Within the outer Guard, Michael created a third, tinier Guard encircling the pebble, and he crushed it down, focusing his entire will on the stone. The pebble fragmented, and he let the rock bits pass through the Guard like a shower of powder on his hands. He pushed harder, and at the core he met with resistance, a miniature Guard woven into the rock itself and searing with desperation.
Oh no, you don’t. This was Hastle. This felt like Hastle and it vibrated like Hastle, and if he could smell and taste it would have done those like Hastle as well. The Guard buckled but then rallied, and Michael knew that in Heaven, in a sealed cell, Hastle was fighting him, resisting with all his power as the pressure on the Guard intensified every second. Hastle wanted this. Whatever Hastle had been planning, he needed this, and right now he diverted all his strength into it.
Somewhere between Hell and Creation, that tunnel had to be collapsing because Hastle couldn’t power both of them. Somewhere in Hell, anything Hastle had tried to stash in secret was now on its own.
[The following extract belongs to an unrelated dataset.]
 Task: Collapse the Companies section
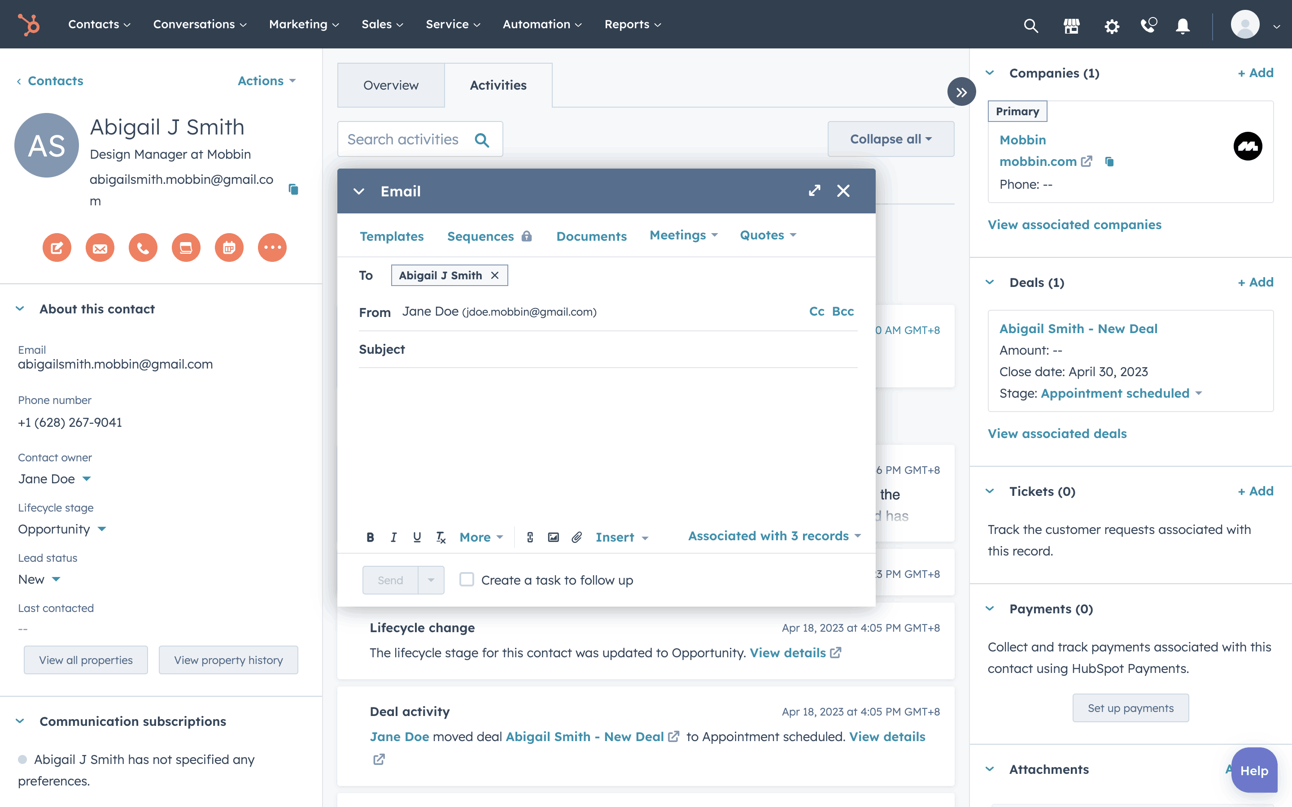(990, 73)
He was putting every energy into resisting, and Michael kept pressing, crushing it down, determined, relentless, until finally Hastle’s Guard caved and Michael’s smashed it apart.
“Got it!” Nivalis exclaimed, but she didn’t need to. A blizzard of Sheol bits exploded out of the place the pebble used to be, swirled like a cloud, and then rushed around the sphere of other bits. Michael released the inner Guard between them, and they all joined together.